Frequently Asked Questions About MSSPs

If the MSSP Model Has Known Limits, Why Do So Many Organizations Still Use One?

Three reasons. Switching costs are real: replacing an MSSP means procurement cycles, new integrations, and change management. Many contracts were signed when infrastructure was mostly on-premises, and the cloud footprint grew faster than the security model. 

And for many organizations, the breadth of services an MSSP provides (tool management, compliance, monitoring) is still genuinely valuable, even if investigation is not part of the package.

Can an MSSP and an MDR Provider Coexist in the Same Environment?

Yes, and this is increasingly common. The MSSP handles infrastructure monitoring, tool management, and compliance, while an MDR provider handles investigation and response. This works best when explicit boundaries define what each provider owns. 

The risk is the gap between them. If neither party owns the investigation of alerts that cross the boundary, those alerts become a blind spot.

How Do I Tell Whether My “MSSP” Has Actually Evolved into Something Closer to MDR, or Just Relabeled Itself?

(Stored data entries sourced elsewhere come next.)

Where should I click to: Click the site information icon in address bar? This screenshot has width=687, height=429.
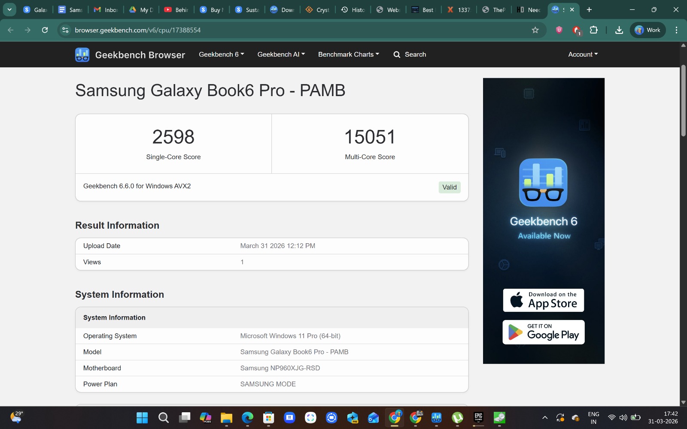pos(65,30)
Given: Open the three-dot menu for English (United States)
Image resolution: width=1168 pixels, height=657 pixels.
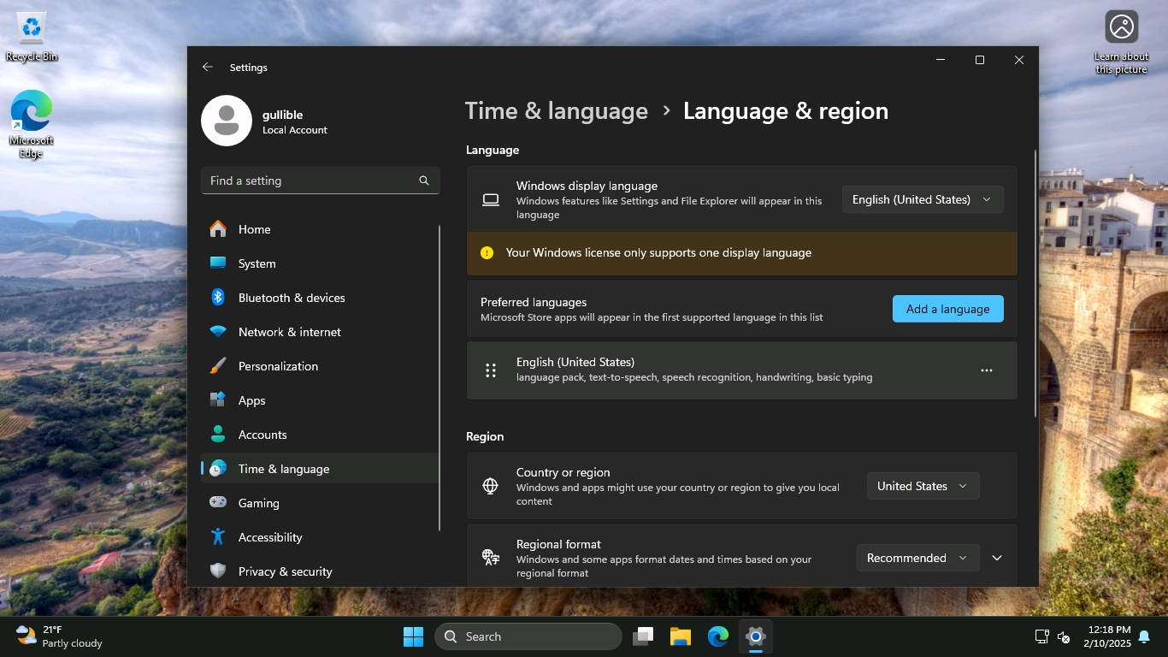Looking at the screenshot, I should click(986, 370).
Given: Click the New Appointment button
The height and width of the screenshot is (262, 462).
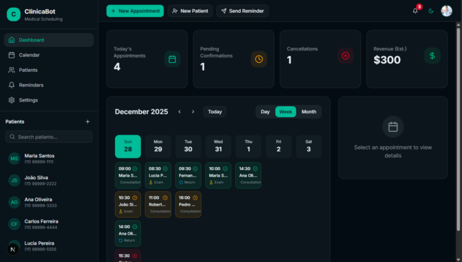Looking at the screenshot, I should point(135,11).
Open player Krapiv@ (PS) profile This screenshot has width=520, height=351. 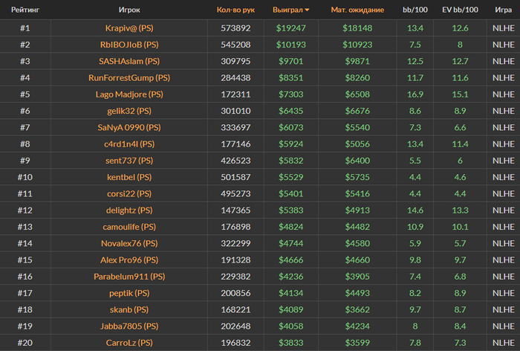129,28
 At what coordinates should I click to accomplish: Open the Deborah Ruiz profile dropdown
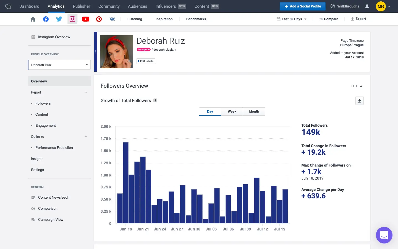pos(59,65)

Ask one question: when they get an alert they cannot resolve, what happens? If the answer is escalation to your team with a ticket and a severity rating, the operating model has not changed.

If the answer includes a full investigation chain showing what data was examined, what conclusions were reached, and what response actions were taken, you may be working with something genuinely different. The investigation audit trail is the clearest signal.